The Next Century: Why Canada Wins
David Robinson, an economics professor, is dean of the Faculty of Social
Sciences at Laurentian University.
Canada, says Nuala Beck, is ready to write a new chapter in human
development. We have the education, the diversity, the technology, the
respect for law, and the commitment to scientific, artistic, and
literary achievement. We are moving into a long period of prosperity
driven by North American, not Asian or European, growth. All we have to
do is find the will to act.
This is Beck’s third book charting the future of the Canadian
economy. Unlike most books in its class, this one is optimistic and
constructive. She doesn’t tell us that Canada has become the most
attractive nation in the world by doing everything wrong, as Diane
Francis continually does. She occasionally praises the government and
blasts the corporate sector. She even argues for free higher education
as a universal right. Education, she says, is the key to the new
economy. Educated workers are the main power base.
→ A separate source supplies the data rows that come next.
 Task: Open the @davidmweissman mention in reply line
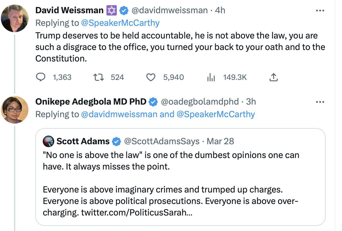tap(119, 114)
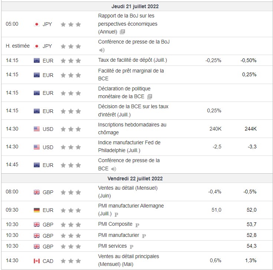Click the preliminary "P" icon beside PMI Composite
Viewport: 273px width, 270px height.
pyautogui.click(x=137, y=225)
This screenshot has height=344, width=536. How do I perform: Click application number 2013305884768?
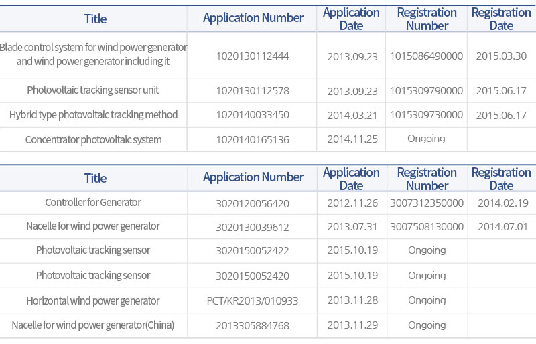[253, 326]
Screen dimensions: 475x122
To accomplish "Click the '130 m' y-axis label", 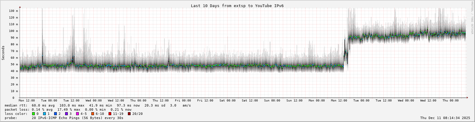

Beck is unreservedly enthusiastic about the prospect of electronic
immigration. She thinks it will be possible to employ workers trained by
other nations without any of the costs of housing them or their
families. She doesn’t mention that employers will be happy to hire on
the electronic labor market, but not happy to contribute to the
education system that will let Canadians compete there.
Beck has other odd ideas, too. Like the old mercantilists, she believes
that all sectors of the economy should run surpluses. It is not clear
that she understands the basic principles of investment, saving, and
deficits at the national level. Even so, this is a book that is
informative and fun to read. And it should be read by anyone who is
thinking seriously about Canada’s future.